→ READING PASSAGE
= = = =

So far we have focused on linear models. Which means we are looking for constant numbers $a$ and $b$ that make the best fit:

\hat{y} = ax + b,

(1)

which gives us predicted responses $\hat y$ (notice the hat symbol $^{\wedge}$ on top of it.)

1.1 Mathematically speaking, what makes a line the best-fit line: least squares optimization¶

Usually in our data, we have $x_1,\ldots,x_n$ independent values alongside corresponding $y_1,\ldots,y_n$ response variables. Any pair of $a,b$ values will give us a set of predictions $\widehat{y_1},\ldots,\widehat{y_n}$ . We are looking specifically for the $a$ and $b$ so that most of the $\hat y$ ’s are as close as possible to the $y$ ’s most of the time.

In other words, we are looking for $a,b$ so that the least squares function is as small as possible:

\text{Least Squares}(a,b) = \sum_{i=0}^n\left(y_i - \widehat{y_i}\right)^2

(2)

In mathematical lingo, we want to optimize the least squares function. Keep in mind that the least squares method works in general for any parametric function, not just lines. More on that later.

1.2 Beyond linear models¶

Say we want to fit a quadratic model:

y = ax^2 + bx + c.

(3)

In such cases, we can use the optimize sub-module from SciPy and its curve_fit fuction! This function optimizes the $\text{Least Squares}(a,b,c)$ function.

Let’s load it! Notice that we can load several sub-modules from SciPy at once.

from scipy import stats, optimize

2. A quadratic example: Nitrogen versus biomass accrual in wild spinach¶

Allometry is not limited to animals but it explains plant development as well. Let's look at Chenopodium album (wild spinach) data and its relationship between nitrogen accrual and plant age. The data comes from Bernacchi et al (2007), where they look at a quadratic allometric relationship:

\log_{10}(\text{N mass}) = a\times\text{age}^2 + b\times\text{age} + c.

(4)

Notice that the proposed best-fit “lines” in the figure below are not really lines but parabolas: a degree-2 polynomial instead of a degree-1 polynomial (a line).

Whole-plant N mass (ln g) accrual for Abutilon theophrasti, Chenopodium album, Amaranthus retroflexus and Polygonum pensylvanicum individuals, over a 57 d period, in response to varying light, nutrient, water or CO2. Low, moderate and high levels of resources are designated by downward triangle, circle and upward triangle symbols, respectively. Lines represent second-order polynomial curves fit to each resource level.

= = = =

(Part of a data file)
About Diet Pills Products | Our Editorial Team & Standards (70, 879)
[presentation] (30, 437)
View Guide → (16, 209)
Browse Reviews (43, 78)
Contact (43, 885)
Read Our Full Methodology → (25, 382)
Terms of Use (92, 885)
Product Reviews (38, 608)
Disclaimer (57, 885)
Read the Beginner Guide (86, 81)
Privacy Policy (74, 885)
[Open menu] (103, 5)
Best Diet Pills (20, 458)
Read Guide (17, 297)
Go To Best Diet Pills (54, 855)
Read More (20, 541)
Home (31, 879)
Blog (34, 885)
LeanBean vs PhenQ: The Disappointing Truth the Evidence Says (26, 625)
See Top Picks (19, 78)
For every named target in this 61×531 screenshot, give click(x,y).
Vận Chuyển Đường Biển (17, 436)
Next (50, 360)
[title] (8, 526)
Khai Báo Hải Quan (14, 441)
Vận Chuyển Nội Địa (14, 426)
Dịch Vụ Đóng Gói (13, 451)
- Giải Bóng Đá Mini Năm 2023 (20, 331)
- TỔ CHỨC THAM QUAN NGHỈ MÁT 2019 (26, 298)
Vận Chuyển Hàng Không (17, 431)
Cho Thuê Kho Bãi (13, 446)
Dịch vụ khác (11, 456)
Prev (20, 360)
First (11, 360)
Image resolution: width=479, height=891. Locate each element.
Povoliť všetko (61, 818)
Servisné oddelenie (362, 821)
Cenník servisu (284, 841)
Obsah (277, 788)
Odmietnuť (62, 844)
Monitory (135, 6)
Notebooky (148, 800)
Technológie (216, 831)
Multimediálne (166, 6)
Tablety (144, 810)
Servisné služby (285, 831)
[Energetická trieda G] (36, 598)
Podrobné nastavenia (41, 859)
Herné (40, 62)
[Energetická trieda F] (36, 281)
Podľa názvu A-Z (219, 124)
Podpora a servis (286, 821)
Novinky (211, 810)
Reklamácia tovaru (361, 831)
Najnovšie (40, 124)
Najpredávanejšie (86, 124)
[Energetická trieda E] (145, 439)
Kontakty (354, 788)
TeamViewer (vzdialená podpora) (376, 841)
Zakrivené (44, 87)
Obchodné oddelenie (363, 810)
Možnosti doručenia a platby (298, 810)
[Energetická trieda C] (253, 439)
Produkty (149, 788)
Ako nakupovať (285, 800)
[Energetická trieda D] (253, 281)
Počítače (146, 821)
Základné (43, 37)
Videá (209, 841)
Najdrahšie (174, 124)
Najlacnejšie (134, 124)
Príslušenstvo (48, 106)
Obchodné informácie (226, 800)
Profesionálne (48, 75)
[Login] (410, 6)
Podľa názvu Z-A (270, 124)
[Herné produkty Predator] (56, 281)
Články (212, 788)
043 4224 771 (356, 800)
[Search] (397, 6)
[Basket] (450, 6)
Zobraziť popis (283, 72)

= = = =

→ THE TASKS
1/ Answer these from the curve-fitting tutorial:
(a) Which SciPy sub-module and which of its functions are used to fit the quadratic model?
(b) Over how many days was whole-plant N mass accrual tracked in the figure?
(c) What symbol marks the moderate resource level?
2/ Carry on the curve-fitting tutorial from the point where it stops.

→ TASK RESULTS
1/
(a) The optimize sub-module and its curve_fit function.
(b) 57 days.
(c) A circle.

2/
Credits: Bernacchi et al (2007)

More information:

Bernacchi, CJ, Thompson, JN, Coleman, JS and McConnaughay, KDM (2007) Allometric analysis reveals relatively little variation in nitrogen versus biomass accrual in four plant species exposed to varying light, nutrients, water and CO2. Plant, Cell & Environment, 30: 1216–1222.

2.1 Loading and masking the data¶

We first load the data set Bernacchi et al 2007.xls and make sure it looks good.

data = pd.read_excel('Bernacchi et al 2007.xls')
print('The dataset contains', data.shape[0], 'rows and', data.shape[1], 'columns.')
data.head()

The dataset contains 720 rows and 9 columns.

We will focus just on the data for wild spinach (Chenopodium) under different light conditions.

species, gradient = 'CHENOPODIUM', 'LIGHT'
#species, gradient = 'ABUTILON', 'WATER'

df = data[(data['SPECIES'] == species) & (data['GRADIENT'] == gradient)]
df.head()

And to keep things even smaller, let’s start by looking at those samples subject to medium light conditions.
We want to relate plant age (independent variable) to log Nitrogen mass (response variable).
Let’s make a scatter plot to have a better idea what we are dealing with.

level = 'MEDIUM'
xvals = df.loc[df['LEVEL'] == level, 'AGE']
yvals = np.log(df.loc[df['LEVEL'] == level, 'N mass (g)'])

# Make a plot
fs = 12
fig, ax = plt.subplots(figsize=(4,3))
ax.scatter(xvals, yvals, c='b', marker='.', label=level.title())
ax.set_xlabel('Age', fontsize=fs)
ax.set_ylabel('Ln (N mass)', fontsize=fs)
ax.set_title(f'{species.title()} ({gradient.title()})' , fontsize=fs)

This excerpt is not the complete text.